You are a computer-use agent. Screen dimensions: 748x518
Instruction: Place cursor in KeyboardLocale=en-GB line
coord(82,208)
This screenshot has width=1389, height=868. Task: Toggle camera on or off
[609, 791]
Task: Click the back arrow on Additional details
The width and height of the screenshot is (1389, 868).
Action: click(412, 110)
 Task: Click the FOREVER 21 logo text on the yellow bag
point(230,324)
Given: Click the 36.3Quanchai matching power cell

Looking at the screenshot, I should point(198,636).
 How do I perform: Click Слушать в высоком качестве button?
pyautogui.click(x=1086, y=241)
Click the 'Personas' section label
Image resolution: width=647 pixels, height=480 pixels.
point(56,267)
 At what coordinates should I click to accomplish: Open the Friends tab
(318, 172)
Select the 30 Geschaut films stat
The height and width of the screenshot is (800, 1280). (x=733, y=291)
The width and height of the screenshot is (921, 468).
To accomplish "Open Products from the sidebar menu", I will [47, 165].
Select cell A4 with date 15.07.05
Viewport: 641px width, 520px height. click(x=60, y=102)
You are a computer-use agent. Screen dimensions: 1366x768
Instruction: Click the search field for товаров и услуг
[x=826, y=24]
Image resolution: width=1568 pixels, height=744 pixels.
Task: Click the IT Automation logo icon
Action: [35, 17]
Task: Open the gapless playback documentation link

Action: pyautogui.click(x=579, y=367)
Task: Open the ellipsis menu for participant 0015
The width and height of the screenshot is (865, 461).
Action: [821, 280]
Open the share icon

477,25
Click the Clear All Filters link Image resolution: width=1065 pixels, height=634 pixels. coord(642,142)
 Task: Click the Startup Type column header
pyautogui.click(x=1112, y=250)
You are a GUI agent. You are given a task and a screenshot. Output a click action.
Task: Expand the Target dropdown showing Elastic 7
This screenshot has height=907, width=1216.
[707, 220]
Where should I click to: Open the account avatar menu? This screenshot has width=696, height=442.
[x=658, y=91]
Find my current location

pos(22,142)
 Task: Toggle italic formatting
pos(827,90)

|---|

→ How to complete this task:
Every record in the material above should be set down exactly.

→ Exercise response:
You are a computer-use agent. Screen dimensions: 748x518
Instruction: Place cursor in KeyboardLocale=en-GB line
coord(82,208)
This screenshot has width=1389, height=868. Task: Toggle camera on or off
[609, 791]
Task: Click the back arrow on Additional details
The width and height of the screenshot is (1389, 868).
Action: click(412, 110)
 Task: Click the FOREVER 21 logo text on the yellow bag
point(230,324)
Given: Click the 36.3Quanchai matching power cell

Looking at the screenshot, I should point(198,636).
 How do I perform: Click Слушать в высоком качестве button?
pyautogui.click(x=1086, y=241)
Click the 'Personas' section label
Image resolution: width=647 pixels, height=480 pixels.
point(56,267)
 At what coordinates should I click to accomplish: Open the Friends tab
(318, 172)
Select the 30 Geschaut films stat
The height and width of the screenshot is (800, 1280). (x=733, y=291)
The width and height of the screenshot is (921, 468).
To accomplish "Open Products from the sidebar menu", I will [47, 165].
Select cell A4 with date 15.07.05
Viewport: 641px width, 520px height. click(x=60, y=102)
You are a computer-use agent. Screen dimensions: 1366x768
Instruction: Click the search field for товаров и услуг
[x=826, y=24]
Image resolution: width=1568 pixels, height=744 pixels.
Task: Click the IT Automation logo icon
Action: [35, 17]
Task: Open the gapless playback documentation link

Action: pyautogui.click(x=579, y=367)
Task: Open the ellipsis menu for participant 0015
The width and height of the screenshot is (865, 461).
Action: [821, 280]
Open the share icon

477,25
Click the Clear All Filters link Image resolution: width=1065 pixels, height=634 pixels. coord(642,142)
 Task: Click the Startup Type column header
pyautogui.click(x=1112, y=250)
You are a GUI agent. You are given a task and a screenshot. Output a click action.
Task: Expand the Target dropdown showing Elastic 7
This screenshot has height=907, width=1216.
[707, 220]
Where should I click to: Open the account avatar menu? This screenshot has width=696, height=442.
[x=658, y=91]
Find my current location

pos(22,142)
 Task: Toggle italic formatting
pos(827,90)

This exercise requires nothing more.